▶ What to produce
Go through the entries and write each one out again unchanged.

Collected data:

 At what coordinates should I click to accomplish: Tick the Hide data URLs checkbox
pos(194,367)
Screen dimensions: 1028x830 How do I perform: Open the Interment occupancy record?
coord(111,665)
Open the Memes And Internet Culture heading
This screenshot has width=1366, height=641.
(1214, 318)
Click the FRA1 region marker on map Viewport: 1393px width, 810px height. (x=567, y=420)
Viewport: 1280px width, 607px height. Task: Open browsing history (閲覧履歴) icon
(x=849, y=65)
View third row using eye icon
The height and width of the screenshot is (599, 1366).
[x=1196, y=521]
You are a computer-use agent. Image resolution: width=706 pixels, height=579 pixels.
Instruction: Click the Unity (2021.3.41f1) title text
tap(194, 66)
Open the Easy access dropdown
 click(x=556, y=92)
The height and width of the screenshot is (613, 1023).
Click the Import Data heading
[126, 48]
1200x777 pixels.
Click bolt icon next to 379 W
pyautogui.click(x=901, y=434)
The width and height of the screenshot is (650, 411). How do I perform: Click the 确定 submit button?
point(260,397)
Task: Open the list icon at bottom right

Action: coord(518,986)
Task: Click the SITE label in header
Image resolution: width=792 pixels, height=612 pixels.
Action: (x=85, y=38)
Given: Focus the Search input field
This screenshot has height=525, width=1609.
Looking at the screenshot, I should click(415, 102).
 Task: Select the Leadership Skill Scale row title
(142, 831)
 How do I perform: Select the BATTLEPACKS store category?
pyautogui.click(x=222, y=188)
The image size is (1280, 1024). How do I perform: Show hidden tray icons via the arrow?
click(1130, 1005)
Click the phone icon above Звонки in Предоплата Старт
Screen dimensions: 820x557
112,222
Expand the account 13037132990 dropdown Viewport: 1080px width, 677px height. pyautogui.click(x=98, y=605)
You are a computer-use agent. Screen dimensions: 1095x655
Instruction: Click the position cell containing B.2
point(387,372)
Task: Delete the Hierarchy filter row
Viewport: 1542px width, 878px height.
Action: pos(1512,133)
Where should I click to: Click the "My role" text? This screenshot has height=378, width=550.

▶ Exercise solution
 At what coordinates should I click to accomplish: Tick the Hide data URLs checkbox
pos(194,367)
Screen dimensions: 1028x830 How do I perform: Open the Interment occupancy record?
coord(111,665)
Open the Memes And Internet Culture heading
This screenshot has width=1366, height=641.
(1214, 318)
Click the FRA1 region marker on map Viewport: 1393px width, 810px height. (x=567, y=420)
Viewport: 1280px width, 607px height. Task: Open browsing history (閲覧履歴) icon
(x=849, y=65)
View third row using eye icon
The height and width of the screenshot is (599, 1366).
[x=1196, y=521]
You are a computer-use agent. Image resolution: width=706 pixels, height=579 pixels.
Instruction: Click the Unity (2021.3.41f1) title text
tap(194, 66)
Open the Easy access dropdown
 click(x=556, y=92)
The height and width of the screenshot is (613, 1023).
Click the Import Data heading
[126, 48]
1200x777 pixels.
Click bolt icon next to 379 W
pyautogui.click(x=901, y=434)
The width and height of the screenshot is (650, 411). How do I perform: Click the 确定 submit button?
point(260,397)
Task: Open the list icon at bottom right

Action: coord(518,986)
Task: Click the SITE label in header
Image resolution: width=792 pixels, height=612 pixels.
Action: (x=85, y=38)
Given: Focus the Search input field
This screenshot has height=525, width=1609.
Looking at the screenshot, I should click(415, 102).
 Task: Select the Leadership Skill Scale row title
(142, 831)
 How do I perform: Select the BATTLEPACKS store category?
pyautogui.click(x=222, y=188)
The image size is (1280, 1024). How do I perform: Show hidden tray icons via the arrow?
click(1130, 1005)
Click the phone icon above Звонки in Предоплата Старт
Screen dimensions: 820x557
112,222
Expand the account 13037132990 dropdown Viewport: 1080px width, 677px height. pyautogui.click(x=98, y=605)
You are a computer-use agent. Screen dimensions: 1095x655
Instruction: Click the position cell containing B.2
point(387,372)
Task: Delete the Hierarchy filter row
Viewport: 1542px width, 878px height.
Action: pos(1512,133)
Where should I click to: Click the "My role" text? This screenshot has height=378, width=550.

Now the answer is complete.